Materials provided below:
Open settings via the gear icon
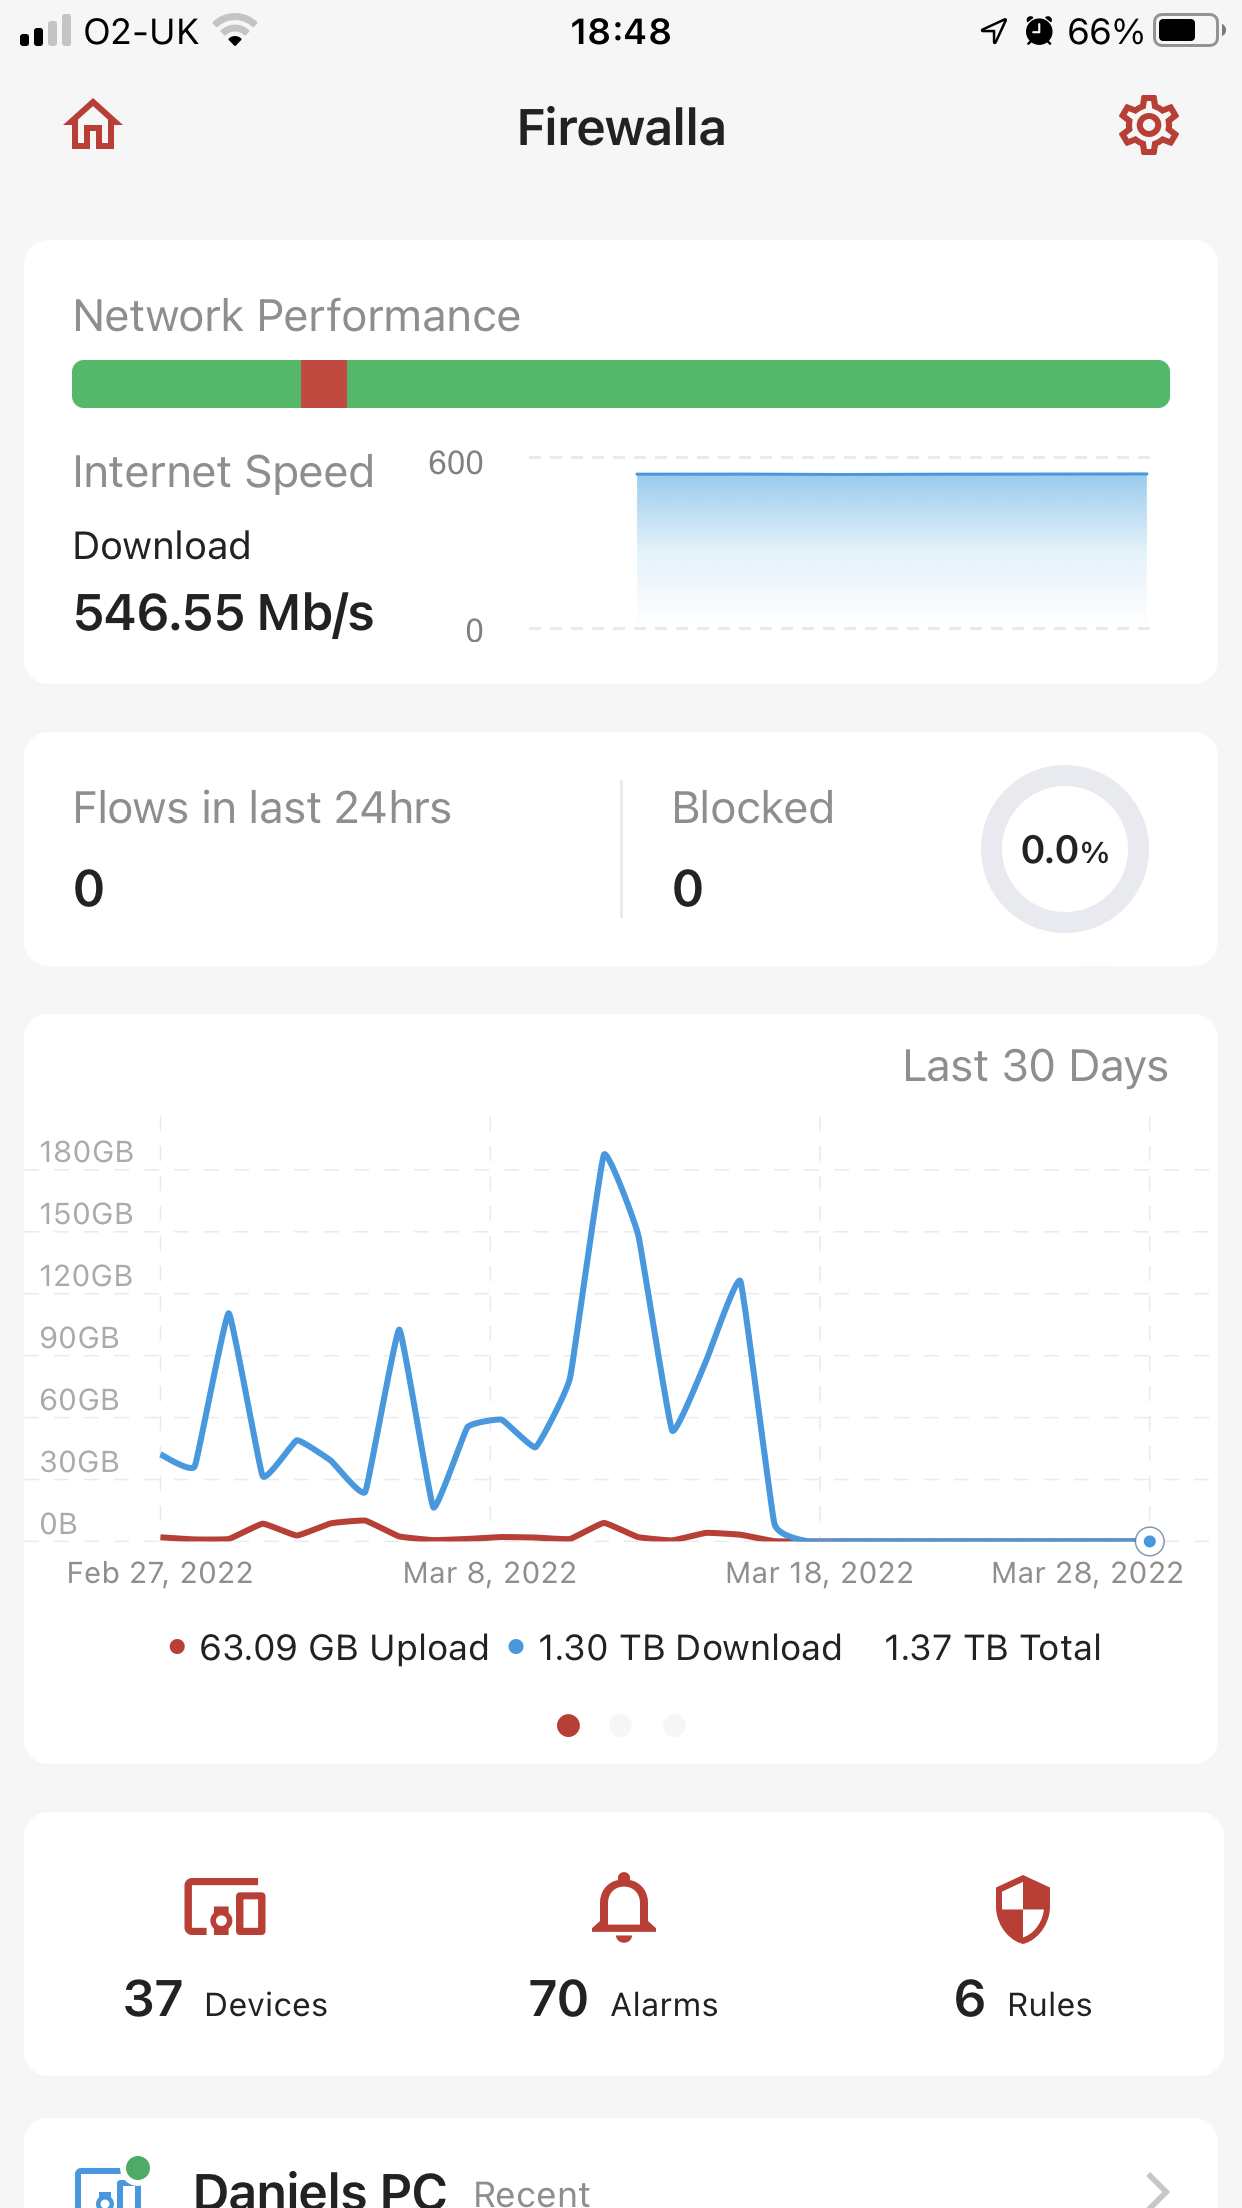The height and width of the screenshot is (2208, 1242). 1148,126
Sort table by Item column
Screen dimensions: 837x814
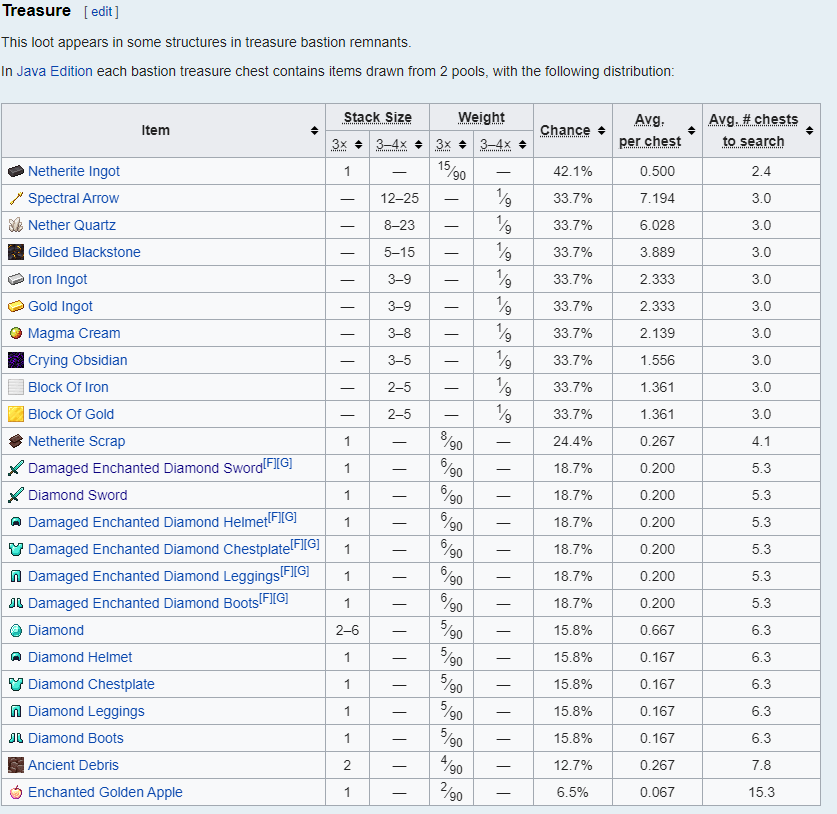point(314,131)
End of Materials provided.
Give back the entries above exactly as they stand. Leave the images out.

Open settings via the gear icon
The height and width of the screenshot is (2208, 1242). 1148,126
Sort table by Item column
Screen dimensions: 837x814
point(314,131)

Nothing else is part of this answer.